Wednesday, August 5, 2009

Best Beach Books Ever

Summer time for many, including my family, means going to the beach, so I had a great time browsing through NPR’s Audience Picks 100 Best Beach Books Ever . I have always been a discursive reader --at least since I discovered the word discursive when I was about 14 -- and apparently the NPR audience members are too. What an amazing variety of books have been suggested for the list! And I am pleased to report that I have read about half of them – so far.

The list includes classics like Treasure Island (ranked # 100) and Huckleberry Finn (#21) that I reread every few years, also Jane Austen (#5) and Emily Bronte (#76) that I don’t. There are classic mysteries like Agatha Christie’s Murder on the Orient Express (#50), along with contemporary ones including Janet Evanovitch (#87) and Scott Turow (#91).

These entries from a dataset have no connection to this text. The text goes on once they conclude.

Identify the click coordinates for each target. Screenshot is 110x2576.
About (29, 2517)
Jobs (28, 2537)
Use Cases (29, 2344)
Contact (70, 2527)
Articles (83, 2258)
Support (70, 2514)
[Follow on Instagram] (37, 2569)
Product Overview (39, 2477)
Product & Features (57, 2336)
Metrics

There are titles that seem to me to be perfect beach books, including Tom Wolfe’s Bonfire of the Vanities and Helen Fielding’s Bridget Jones’s Diary (#4) or titles by Ken Follett (#41) and Carl Hiaasen (#99). On the other hand, Bonfire of the Vanities tied with William Golding’s Lord of the Flies for number 74 on the list!?! And has anyone really ever seen a reader stretched out on a chaise lounge reading Love in the Time of Cholera by Gabriel Garcia Marquez (#56)?

Two titles by Cormac McCarthy made the list -- All the Pretty Horses (#83) and The Road (#86). Both of these books worked for me as late night reading, but you definitely won’t find them in my beach bag. I did read Peter Benchley’s Jaws (#62) at the beach when it was first published, though I have to confess that I was pretty nervous about going into the ocean for the rest of that week.

It is fun to scan any list of recommended books and pick out the ones you have read and love, but it is even more fun to be reminded of books you haven’t read and maybe didn’t even realize you wanted to. On the 100 Best Beach Books list I just spotted Princess Bride by William Goldman (#28). My family fell in the love with the movie Princess Bride when it was released in 1987. Give a Bowen any excuse and we still chant “Hello. My name is Inigo Montoya. You killed my father. Prepare to die.” But I have never read the book! The SWAN catalog shows that a copy is on the shelf, so Princess Bride has moved to the top of my own list of books for the beach this summer!